Neocolonialismo e destabilizzazione in Africa: Mosca accusa Parigi
Secondo il Servizio di Intelligence Estero russo (SVR), la Francia starebbe preparando una strategia di destabilizzazione su larga scala in Africa, con l’obiettivo di colpire leader considerati “indesiderabili” e recuperare influenza politica nel continente. Al centro delle accuse c’è il presidente Emmanuel Macron, che avrebbe autorizzato i servizi segreti francesi a pianificare l’eliminazione di figure chiave nei Paesi africani più ostili a Parigi.
Il Servizio di Intelligence Estero russo parla apertamente di “colpi di Stato neocoloniali”, soprattutto nell’area del Sahel, dove la Francia ha perso terreno negli ultimi anni tra espulsioni militari e crescente sentimento antifrancese. Burkina Faso, Mali e Niger hanno interrotto i rapporti con Parigi, accusandola di ingerenze e di sostenere gruppi armati responsabili dell’instabilità regionale.

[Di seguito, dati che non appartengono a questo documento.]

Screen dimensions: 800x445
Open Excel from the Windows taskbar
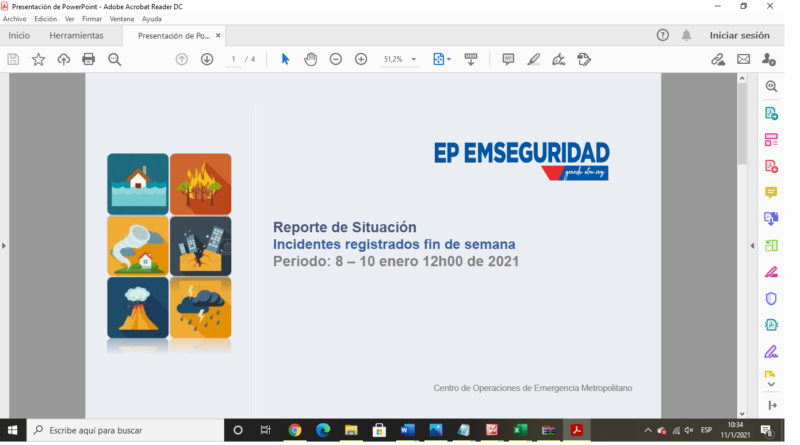point(520,430)
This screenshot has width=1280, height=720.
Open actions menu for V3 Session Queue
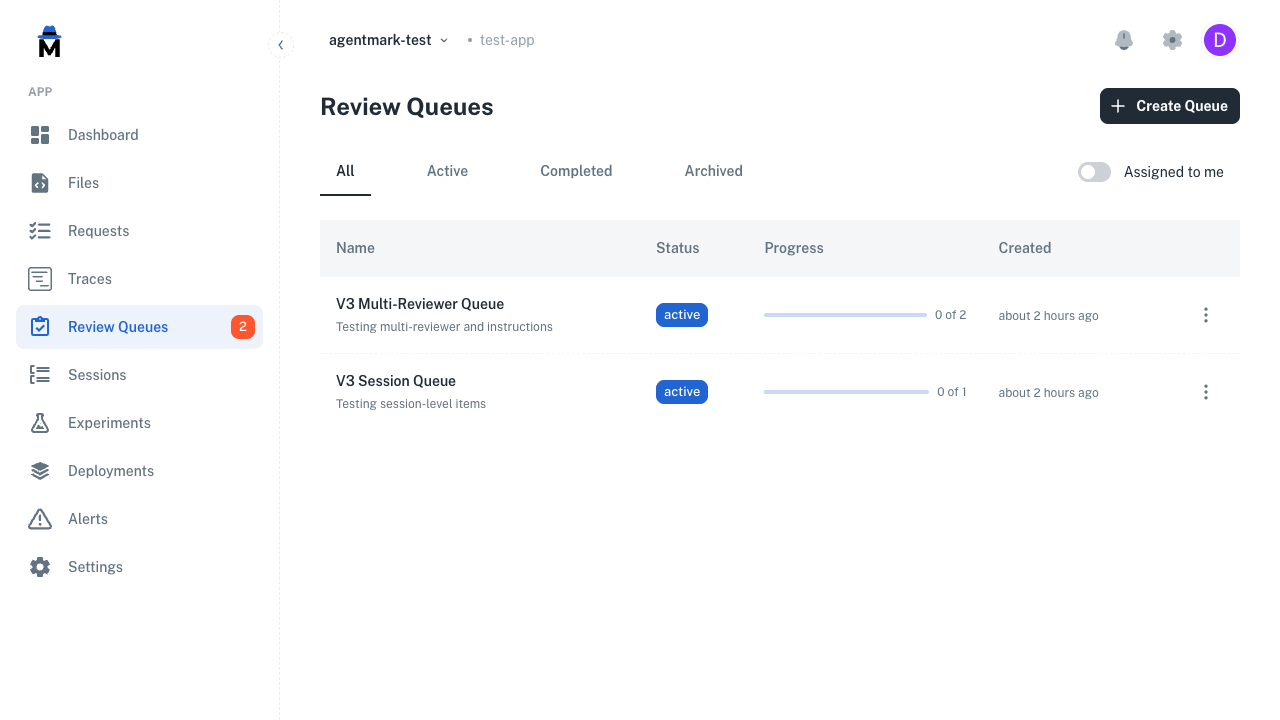pyautogui.click(x=1206, y=392)
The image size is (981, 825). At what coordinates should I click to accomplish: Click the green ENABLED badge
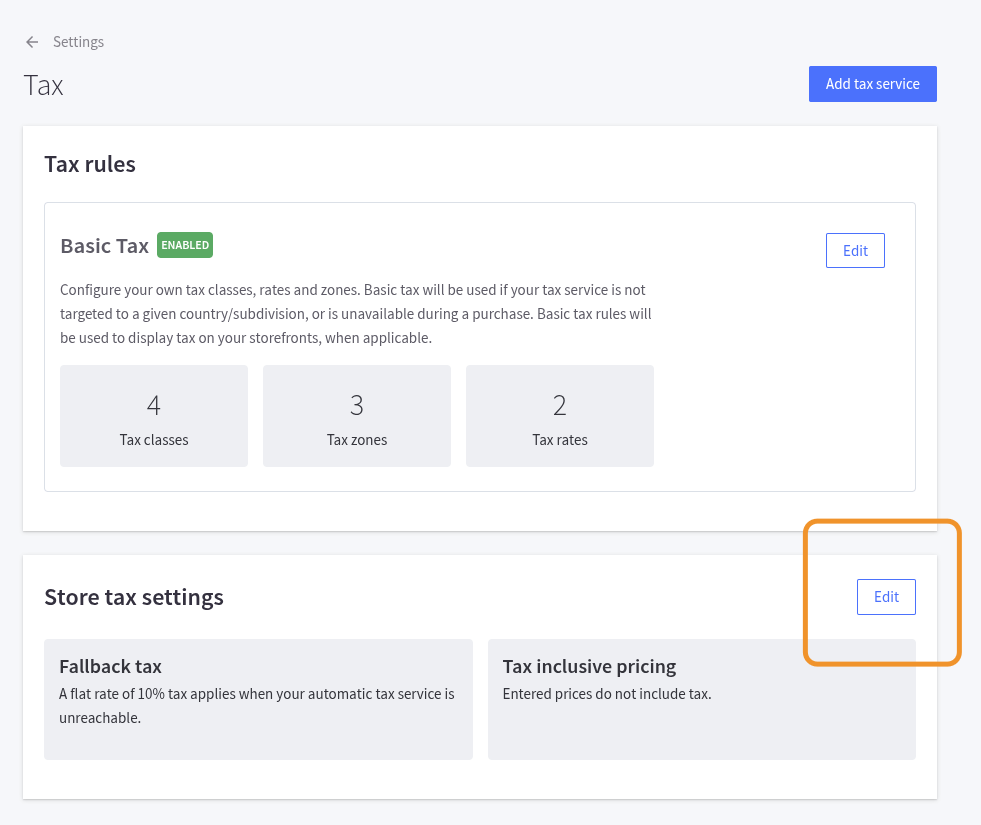pos(184,244)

Secondo l’intelligence russa, la Francia sarebbe stata coinvolta anche nel fallito golpe del 3 gennaio in Burkina Faso, che prevedeva un piano per assassinare il presidente Ibrahim Traoré, l’erede di Thomas Sankara. Nonostante il fallimento, Parigi continuerebbe a operare per destabilizzare Mali, Repubblica Centrafricana e Madagascar, quest’ultimo reo di voler rafforzare i rapporti con i BRICS.
Le accuse includono il sostegno diretto a gruppi terroristici, attacchi a convogli di carburante, tentativi di bloccare città e un’attività di cooperazione con l’Ucraina per la fornitura di droni e istruttori. La Francia non ha risposto ufficialmente alle ultime affermazioni, ma in passato ha sempre respinto ogni accusa di sostegno ai gruppi jihadisti nella regione.